The second metric we consider is called the *performance* of a clustering CL. In some sense, performance is a measure of the “correctly interpreted nodes.” Let `missing_bad`

edges be the number of possible edges between nodes in different clusters **that do not exist in GC**. The larger the number of missing_bad edges, the better the clustering. Let `n`

be the number of nodes in GC.

performance = (total_good + missing_bad) / (n*(n-1)/2)

Note that an undirected, simple graph consisting of n nodes can have at most n*(n-1)/2 edges, since in a simple graph, any pair of nodes can have at most one edge between them and no node may have an edge to itself. For our example graph we have `missing_bad`

= 22 and we get performance = (16+22)/45 = 0.84. There are a total of 24 potential edges between clusters in GC (each node in the cluster of six can connect to four different nodes in the other cluster), but only 2 of these edges are actually in GC; thus, we derive `missing_bad = 24 - 2 = 22`

. The plot below shows one possible way of illustrating coverage and performance.
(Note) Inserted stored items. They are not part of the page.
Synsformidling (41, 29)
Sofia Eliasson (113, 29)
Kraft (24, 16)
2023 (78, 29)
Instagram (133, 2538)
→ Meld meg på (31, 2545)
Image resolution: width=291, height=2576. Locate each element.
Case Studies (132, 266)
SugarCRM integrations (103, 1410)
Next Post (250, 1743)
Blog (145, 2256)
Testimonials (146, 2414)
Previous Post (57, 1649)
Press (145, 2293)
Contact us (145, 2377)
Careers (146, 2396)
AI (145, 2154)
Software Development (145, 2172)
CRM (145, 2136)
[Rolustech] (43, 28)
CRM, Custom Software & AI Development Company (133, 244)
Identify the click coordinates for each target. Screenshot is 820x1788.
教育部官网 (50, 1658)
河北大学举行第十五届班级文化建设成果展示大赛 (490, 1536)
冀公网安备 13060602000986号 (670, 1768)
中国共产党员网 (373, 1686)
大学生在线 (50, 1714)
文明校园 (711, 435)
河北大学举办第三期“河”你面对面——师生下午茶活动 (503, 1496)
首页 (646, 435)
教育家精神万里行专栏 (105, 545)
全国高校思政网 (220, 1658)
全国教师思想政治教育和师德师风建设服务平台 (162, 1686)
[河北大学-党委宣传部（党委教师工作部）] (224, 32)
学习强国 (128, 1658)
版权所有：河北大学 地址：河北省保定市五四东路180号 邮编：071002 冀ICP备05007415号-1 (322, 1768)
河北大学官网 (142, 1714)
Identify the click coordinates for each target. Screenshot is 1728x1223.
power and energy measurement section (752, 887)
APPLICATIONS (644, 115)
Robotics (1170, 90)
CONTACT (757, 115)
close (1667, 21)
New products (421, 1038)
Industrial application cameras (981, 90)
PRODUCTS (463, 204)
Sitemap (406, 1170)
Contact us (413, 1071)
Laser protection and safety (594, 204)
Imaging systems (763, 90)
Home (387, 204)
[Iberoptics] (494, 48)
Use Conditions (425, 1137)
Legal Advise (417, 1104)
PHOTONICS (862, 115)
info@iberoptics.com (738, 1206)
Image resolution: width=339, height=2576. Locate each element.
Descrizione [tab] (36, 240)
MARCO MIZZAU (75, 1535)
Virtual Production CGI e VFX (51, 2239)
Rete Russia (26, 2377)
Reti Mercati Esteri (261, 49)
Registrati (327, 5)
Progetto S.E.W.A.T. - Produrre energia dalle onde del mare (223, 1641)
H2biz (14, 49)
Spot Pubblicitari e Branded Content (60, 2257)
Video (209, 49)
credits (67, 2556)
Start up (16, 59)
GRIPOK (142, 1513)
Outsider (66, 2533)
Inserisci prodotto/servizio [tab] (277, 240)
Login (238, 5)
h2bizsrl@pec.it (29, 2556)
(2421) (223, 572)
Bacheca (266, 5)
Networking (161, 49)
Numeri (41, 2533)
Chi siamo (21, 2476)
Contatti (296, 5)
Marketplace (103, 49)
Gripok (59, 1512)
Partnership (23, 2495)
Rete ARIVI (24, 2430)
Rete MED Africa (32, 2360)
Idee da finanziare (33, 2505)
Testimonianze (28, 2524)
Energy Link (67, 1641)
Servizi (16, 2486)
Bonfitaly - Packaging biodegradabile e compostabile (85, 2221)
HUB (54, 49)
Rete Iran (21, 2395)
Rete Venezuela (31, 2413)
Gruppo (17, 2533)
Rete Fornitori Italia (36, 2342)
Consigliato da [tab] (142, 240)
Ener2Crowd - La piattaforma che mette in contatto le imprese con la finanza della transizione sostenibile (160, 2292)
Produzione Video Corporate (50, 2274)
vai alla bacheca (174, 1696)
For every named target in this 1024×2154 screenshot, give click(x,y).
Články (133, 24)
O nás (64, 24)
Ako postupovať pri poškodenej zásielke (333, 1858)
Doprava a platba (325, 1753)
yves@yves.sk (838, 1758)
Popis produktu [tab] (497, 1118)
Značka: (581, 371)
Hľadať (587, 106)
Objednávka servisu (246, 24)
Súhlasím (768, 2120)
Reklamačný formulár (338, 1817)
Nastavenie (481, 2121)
The first task is to read a graph G from a file. To test your code, use graph generators to produce graphs or generate your own graphs. Write code performing the following:

- Generate an analysis of graph G with respect to its connected components. This should include
- the number of nodes and the number of edges in G
- the number of connected components of G and the size of the largest connected component
- if G contains more than one connected component, generate a plot showing the sizes of the connected components ignored in later processing steps. This can be a histogram on the number of nodes in these components, or another presentation of this information you find illustrative.

- Generate graph GC representing the largest connected component of G
- Visualize graphs G and GC in Cytoscape or NetworkX. Be sure to use Cytoscape for larger graphs. Visualize the largest connected component in graph G with differently colored nodes. Save the visualizations for Gavin and Ito (given below) in files with appropriate names and refer to them in your writeup.
- Use function
`mcl_clustering`

to determine a clustering of the nodes in graph GC. Generate an analysis of the clusters with respect to the number of clusters and the number of nodes in each cluster. - Write a function
`coverage(G, C)`

to compute the coverage and a function`performance(G, C)`

to compute the performance of a clustering C. Visualize coverage and performance in a single plot with appropriate labels.

Run your code on graphs we provide after testing it using smaller graphs you create.

Submit a file called `my_graph_operations.py`

along with a folder containing your graph visualization files. Make sure this material is organized well (e.g., one subfolder per graph) and files of visuals have names that clearly identify what they represent. As a reminder, see Lab 11 for examples of graph operations and make use of the file bio_provided_sp09.py.